“Managing Energy, Not Time, is the Key to High Performance and Personal Renewal.”
– Jim Loehr and Tony Schwartz, The Power of Full Engagement
When your energy levels are high, your performance is high and you get your best work done. But when your energy levels are low, you’re tired and your performance is bad.
When your energy levels are getting a bit low and you need some rest. Do you choose?
A. Take a nap, quick break or walk around outside.
B. Grab a cup of coffee and continue working.
If you choose A, your energy levels begin to rise back up again. After the good rest, you sit back down at your desk, refreshed, high in energy and ready to perform at your best.
But if you choose B, you’re not taking much care of yourself. Clearly you’re tired and your body is shouting at you in the form of drowsiness, loss of focus or fidgetiness that it needs a rest after working long, continuous hours at your desk without breaks. We’ve been taught that if we want to succeed we need to work long continuous hours to the extent that if we’re regularly taking breaks and not grinding away at work we come off as if we’re slacking off or not busy. But that advice is very counter-intuitive.
Yes, you get a quick energy boost from the caffeine but enter emergency energy survival mode aka “fight or flight”. After your 3rd or 4th cup of coffee and continuous work, the side effects of too much adrenaline cause you to feel nausea or collapse.
Our bodies need rest. But we choose to ignore this fact and continue working. No wonder our society always feels overworked and burnt out.
How Long Should You Work For to Maximise Peak Performance?
In this game of peak performance, the human body, operates in 90 minute rhythms of high and low alertness. When the wave is high, we have peak energy and performance.
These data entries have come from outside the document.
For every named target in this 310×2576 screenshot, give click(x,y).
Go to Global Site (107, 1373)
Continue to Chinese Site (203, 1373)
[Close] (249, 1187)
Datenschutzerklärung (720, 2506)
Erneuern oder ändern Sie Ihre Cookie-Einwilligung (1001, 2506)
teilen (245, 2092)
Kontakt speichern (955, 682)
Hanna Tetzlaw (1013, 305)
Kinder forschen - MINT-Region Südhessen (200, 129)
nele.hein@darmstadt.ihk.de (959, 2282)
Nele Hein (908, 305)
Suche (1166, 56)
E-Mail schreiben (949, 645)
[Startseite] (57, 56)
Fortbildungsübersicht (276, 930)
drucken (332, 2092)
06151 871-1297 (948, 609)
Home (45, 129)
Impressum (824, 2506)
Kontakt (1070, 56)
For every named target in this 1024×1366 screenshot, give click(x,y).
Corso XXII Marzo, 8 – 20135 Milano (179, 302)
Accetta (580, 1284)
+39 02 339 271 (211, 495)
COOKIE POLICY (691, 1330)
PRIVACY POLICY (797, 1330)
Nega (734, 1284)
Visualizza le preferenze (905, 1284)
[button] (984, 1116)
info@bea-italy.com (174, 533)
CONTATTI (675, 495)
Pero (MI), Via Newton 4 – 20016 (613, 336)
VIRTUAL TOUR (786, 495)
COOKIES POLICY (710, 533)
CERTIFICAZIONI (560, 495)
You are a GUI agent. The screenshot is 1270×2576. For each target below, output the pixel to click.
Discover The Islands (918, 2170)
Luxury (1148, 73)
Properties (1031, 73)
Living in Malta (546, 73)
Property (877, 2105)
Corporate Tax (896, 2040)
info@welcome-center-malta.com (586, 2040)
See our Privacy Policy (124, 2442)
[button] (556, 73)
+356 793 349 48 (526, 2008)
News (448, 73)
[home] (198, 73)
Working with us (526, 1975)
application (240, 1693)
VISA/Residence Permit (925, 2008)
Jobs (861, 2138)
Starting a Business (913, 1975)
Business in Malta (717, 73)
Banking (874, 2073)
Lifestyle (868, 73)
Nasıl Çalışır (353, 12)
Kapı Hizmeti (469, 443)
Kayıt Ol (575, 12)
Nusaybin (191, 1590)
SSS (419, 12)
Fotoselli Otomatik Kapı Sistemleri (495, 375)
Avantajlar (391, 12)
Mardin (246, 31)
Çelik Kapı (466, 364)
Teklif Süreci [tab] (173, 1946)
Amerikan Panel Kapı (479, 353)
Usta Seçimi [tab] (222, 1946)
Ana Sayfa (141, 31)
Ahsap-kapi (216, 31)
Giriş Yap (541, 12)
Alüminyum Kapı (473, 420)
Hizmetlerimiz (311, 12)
When it’s low we’re tired, our performance slumps and needs rest.
Professor K. Anders Ericsson and his colleagues at Florida State University studied elite performers across several different fields including athletes, actors, musicians and even chess players and also found that the best performers typically practice in high focussed, uninterrupted sessions for no longer than 90 minutes. After this, they take a break and rarely do they work for more than four and a half hours in any given day.
As shown by research, 90 minutes and no more than four and a half hours a day are the magic numbers for maximising productivity and peak performance.
Get Some Rest
There are two factors to the equation of peak performance.
Highly focussed, uninterrupted sprints of work paired together with sufficient amounts of rest and recovery.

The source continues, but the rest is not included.